The chief executive officer of FarmCredit Limited, AfricaFarmer Mogaji, said despite the government’s efforts to boost local production of staple foods, such as rice, beans, tomatoes and maize, in recent years, Nigeria is not producing enough. “More Nigerians go to bed hungry daily because they can’t afford to buy enough food and the situation is worsening due to inflation,” he said. He attributed this to production shortfall, Russian invasion of Ukraine and worsening insecurity in the food-producing states in the country.

Two locals share their experience as a result of the situation.

Food shortage and inflation has made a 40-year-old trader and mother of four in Ikorodu Lagos struggle over a year to pay her husband’s medical bills. She said that she can no longer afford to feed her children three times daily. The harsh economic situation and the constant surge in prices of goods have been her major worries. “Sales are dwindling and my shop is almost empty,” she told the media. “I spend the little I get daily feeding and taking care of my husband who is suffering from a stroke.”

Similarly, a 33-year-old housewife and mother of five in war-torn Mubi in Adamawa State, where people and animals fight to survive also shared her struggles. The woman has twins, one of whom has been sick from birth. The illness has eaten deep into the family’s finances, making feeding a daily struggle and leaving them hungry most times. Many households are struggling to get enough food for their families owing to accelerating inflation and dwindling incomes.

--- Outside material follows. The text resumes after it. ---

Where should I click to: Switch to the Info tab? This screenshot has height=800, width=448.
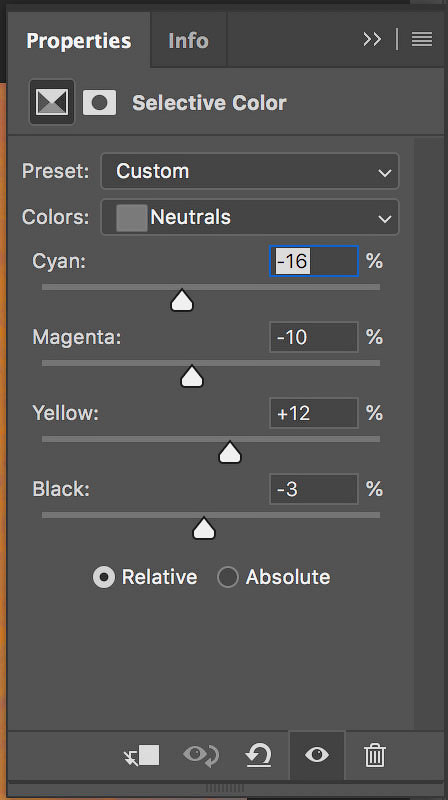188,41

Millions of Nigerians at risk of food emergency assistance.

In April 2023, the United Nations World Food Programme (UNWFP), an agency that provides food assistance worldwide, said one in eight Nigerians were facing acute hunger. That is an estimated 25 million people. Also, a recent World Bank report on food security states that at least 64 million Nigerians are at risk of emergency food and nutritional assistance because of the effects of rising inflation, insecurity, and climate change among others. Globally, hunger levels are accelerating. About 258 million people were going to bed hungry in 2022, and more than 193 million people in 2021.

Nigeria’s hunger rate is growing at a faster pace as food prices account for 60 percent of household spendings. Food prices climbed to record peaks last year. Ibrahim Kabiru, the National President of the All Farmers Association of Nigeria, said Nigeria’s case is unique because of the peculiar problems limiting food production. A combined 2022 report by the Food and Agricultural Organization, UNWFP, and the United Nations listed Nigeria among five other countries as the “hotspot of global hunger,” where people are facing catastrophic levels of hunger.

Is the farmer-herder clash in the Middle Belt a major factor?

One of the states in the North Central zone of Nigeria, Benue, is known as the food basket of the nation. The state is simply a food-producing state. Since the aggravation of the farmer-herder clashes in the Middle Belt region, many farmers have abandoned their farms for fear of being killed, harmed or kidnapped. In some cases, they lose their farmlands because they cannot pay taxes to bandits who have to give them permission to use their land. The result has been considerable shortages of food and large hikes in food prices.